Courage, raison, patience, intelligente activité, vous étiez jadis les vertus des hommes ; vous êtes les défauts des femmes aujourd’hui.

Vingt ans de paix ont porté leur fruit ; le courage est passé de mode. Les jeunes gens du jour ne savent plus ni souffrir ni travailler ; ils ne savent rien supporter, ni la douleur, ni la pauvreté, ni l’ennui, ni les humiliations honorables, ni le chaud, ni le froid, ni la fatigue, ni les privations ; excepté quelques injures, ils ne savent rien endurer.

Voilà pourquoi les femmes ont été forcées de se métamorphoser ; elles ont acquis des vertus surnaturelles, et qui certes ne leur convenaient point. Elles sont devenues courageuses, elles dont les frayeurs puériles avaient tant de grâce ; elles sont devenues raisonnables, elles dont la légèreté avait tant d’attraits ; elles ont renoncé à la beauté par économie, à la vanité par dévouement ; elles ont compris, avec ce pur instinct qui est leur force, que, dans le ménage humain, il faut que l’un des deux époux travaille pour que l’enfant soit nourri. L’homme s’étant croisé les bras, la femme s’est mise à l’ouvrage, et c’est pourquoi la femme n’existe plus.

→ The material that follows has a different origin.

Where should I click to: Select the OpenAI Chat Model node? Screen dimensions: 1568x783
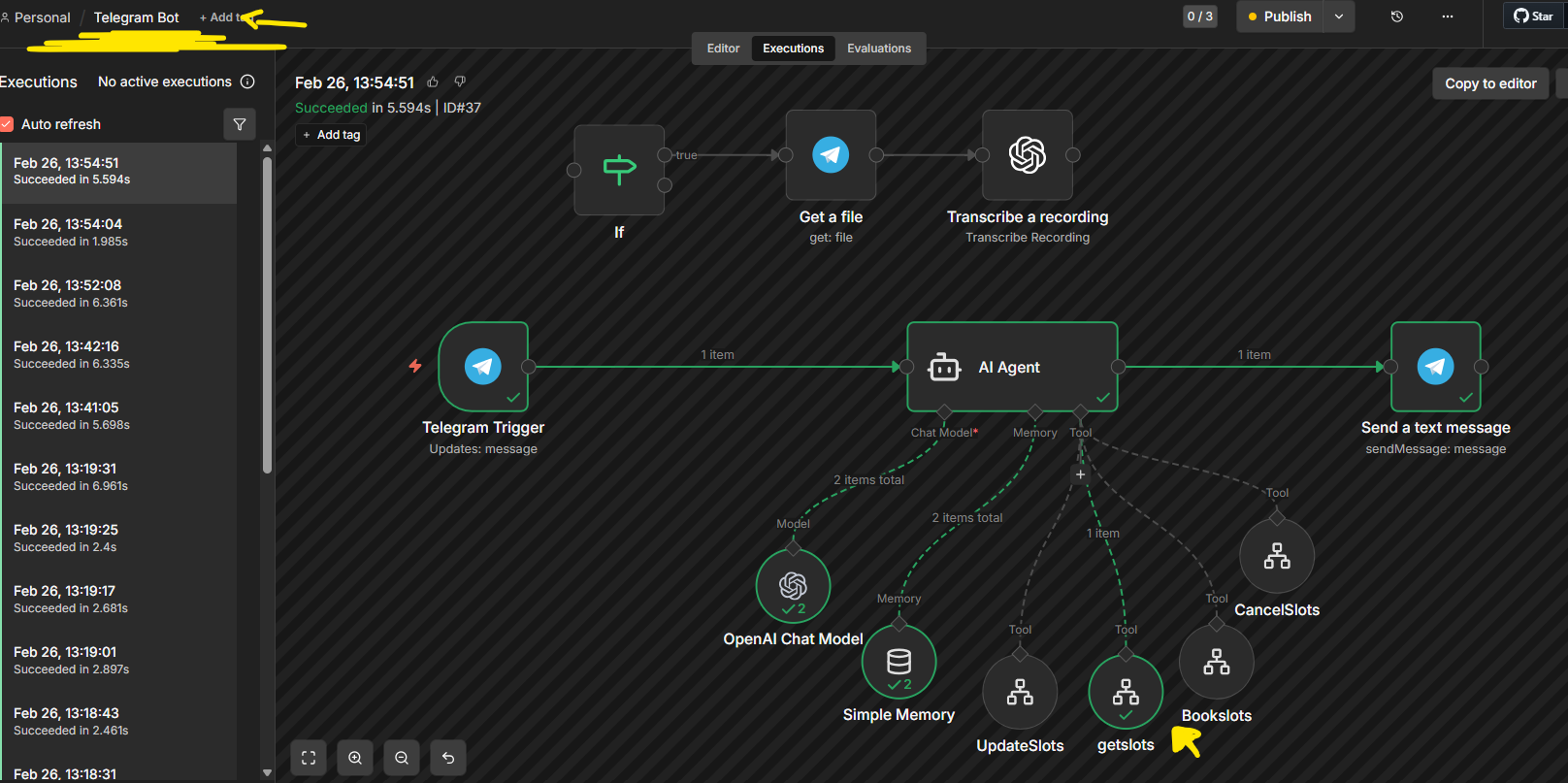793,586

Étudiez les mœurs du peuple ; voyez la femme de cet ouvrier, elle travaille, elle élève ses enfants, elle s’occupe de la boutique et de son ménage, elle n’a pas dans tout le jour, un seul moment de repos. — Que fait donc son mari ? Où est-il ? — Au cabaret.

Regardez cette jeune fille ; elle est couturière en linge. Son teint est pâle, ses yeux sont rouges ; elle a dix-huit ans : elle n’est déjà plus jolie. Elle ne sort jamais, elle travaille nuit et jour. — Et son père ? — Il est là, dans l’estaminet voisin, occupé à lire les journaux.

Suivez cette belle femme. Comme elle marche rapidement ! elle regarde à sa montre avec inquiétude, elle est en retard, elle a déjà donné depuis ce matin quatre leçons de chant, elle en a encore trois à donner. C’est un métier bien fatigant. — Et son mari, que fait-il donc ? — Elle vient de le rencontrer ; il se promène sur le boulevard avec une actrice de petits théâtres.